▸ **Entries on where items appear**
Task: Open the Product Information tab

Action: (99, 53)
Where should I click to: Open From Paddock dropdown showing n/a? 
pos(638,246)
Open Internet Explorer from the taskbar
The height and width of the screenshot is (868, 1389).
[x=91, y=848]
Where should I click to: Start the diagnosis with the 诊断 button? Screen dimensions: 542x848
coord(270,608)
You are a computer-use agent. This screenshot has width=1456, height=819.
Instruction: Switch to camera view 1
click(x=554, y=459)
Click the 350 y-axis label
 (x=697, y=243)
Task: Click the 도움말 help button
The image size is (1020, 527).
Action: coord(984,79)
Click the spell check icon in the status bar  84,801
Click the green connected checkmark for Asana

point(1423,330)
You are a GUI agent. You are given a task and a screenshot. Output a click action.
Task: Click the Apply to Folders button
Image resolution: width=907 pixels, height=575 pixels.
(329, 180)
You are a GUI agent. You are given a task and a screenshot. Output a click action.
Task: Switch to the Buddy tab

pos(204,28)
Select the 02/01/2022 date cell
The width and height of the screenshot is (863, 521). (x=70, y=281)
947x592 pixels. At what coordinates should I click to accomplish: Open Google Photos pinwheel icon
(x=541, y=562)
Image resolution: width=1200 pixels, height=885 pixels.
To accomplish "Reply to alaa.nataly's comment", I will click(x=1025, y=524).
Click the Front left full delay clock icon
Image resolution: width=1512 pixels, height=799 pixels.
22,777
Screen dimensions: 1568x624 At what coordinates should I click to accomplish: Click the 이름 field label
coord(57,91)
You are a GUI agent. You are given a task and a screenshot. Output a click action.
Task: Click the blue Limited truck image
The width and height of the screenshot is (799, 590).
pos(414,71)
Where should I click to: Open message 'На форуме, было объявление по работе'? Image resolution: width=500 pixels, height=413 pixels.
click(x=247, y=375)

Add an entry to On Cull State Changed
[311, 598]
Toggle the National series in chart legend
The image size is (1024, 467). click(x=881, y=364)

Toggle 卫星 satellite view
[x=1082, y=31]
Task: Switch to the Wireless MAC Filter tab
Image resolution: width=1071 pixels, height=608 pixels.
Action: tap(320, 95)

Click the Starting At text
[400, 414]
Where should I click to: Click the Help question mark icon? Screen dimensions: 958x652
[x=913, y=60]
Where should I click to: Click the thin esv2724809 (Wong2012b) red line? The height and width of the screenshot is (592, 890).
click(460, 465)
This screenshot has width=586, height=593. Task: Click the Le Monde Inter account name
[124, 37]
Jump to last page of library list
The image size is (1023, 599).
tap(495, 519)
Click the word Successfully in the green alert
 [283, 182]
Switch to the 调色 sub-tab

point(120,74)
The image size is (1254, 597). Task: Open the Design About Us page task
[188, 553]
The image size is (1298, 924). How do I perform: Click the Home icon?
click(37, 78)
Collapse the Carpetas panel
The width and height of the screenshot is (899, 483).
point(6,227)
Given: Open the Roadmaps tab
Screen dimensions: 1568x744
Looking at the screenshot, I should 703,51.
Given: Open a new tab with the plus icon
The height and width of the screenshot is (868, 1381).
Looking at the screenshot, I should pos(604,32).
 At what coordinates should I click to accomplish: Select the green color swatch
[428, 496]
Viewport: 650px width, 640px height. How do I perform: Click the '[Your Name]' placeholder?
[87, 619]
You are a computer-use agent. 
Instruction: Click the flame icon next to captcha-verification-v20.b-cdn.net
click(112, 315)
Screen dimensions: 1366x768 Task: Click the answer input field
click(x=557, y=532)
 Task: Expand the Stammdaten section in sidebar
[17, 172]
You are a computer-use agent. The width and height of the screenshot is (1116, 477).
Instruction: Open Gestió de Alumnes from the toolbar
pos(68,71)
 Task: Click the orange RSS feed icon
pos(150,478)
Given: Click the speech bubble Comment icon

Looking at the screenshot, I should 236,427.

▸ **SET PROBLEM**
Can you change "Toggle" to "Flip" in the lines starting with the line with "Where should I click to: Open message" and going on through the line with "click(460, 465)", keeping everything else the same and giving back only those lines?

▸ **SOLUTION FOR THIS TASK**
Where should I click to: Open message 'На форуме, было объявление по работе'? Image resolution: width=500 pixels, height=413 pixels.
click(x=247, y=375)

Add an entry to On Cull State Changed
[311, 598]
Flip the National series in chart legend
The image size is (1024, 467). click(x=881, y=364)

Flip 卫星 satellite view
[x=1082, y=31]
Task: Switch to the Wireless MAC Filter tab
Image resolution: width=1071 pixels, height=608 pixels.
Action: tap(320, 95)

Click the Starting At text
[400, 414]
Where should I click to: Click the Help question mark icon? Screen dimensions: 958x652
[x=913, y=60]
Where should I click to: Click the thin esv2724809 (Wong2012b) red line? The height and width of the screenshot is (592, 890).
click(460, 465)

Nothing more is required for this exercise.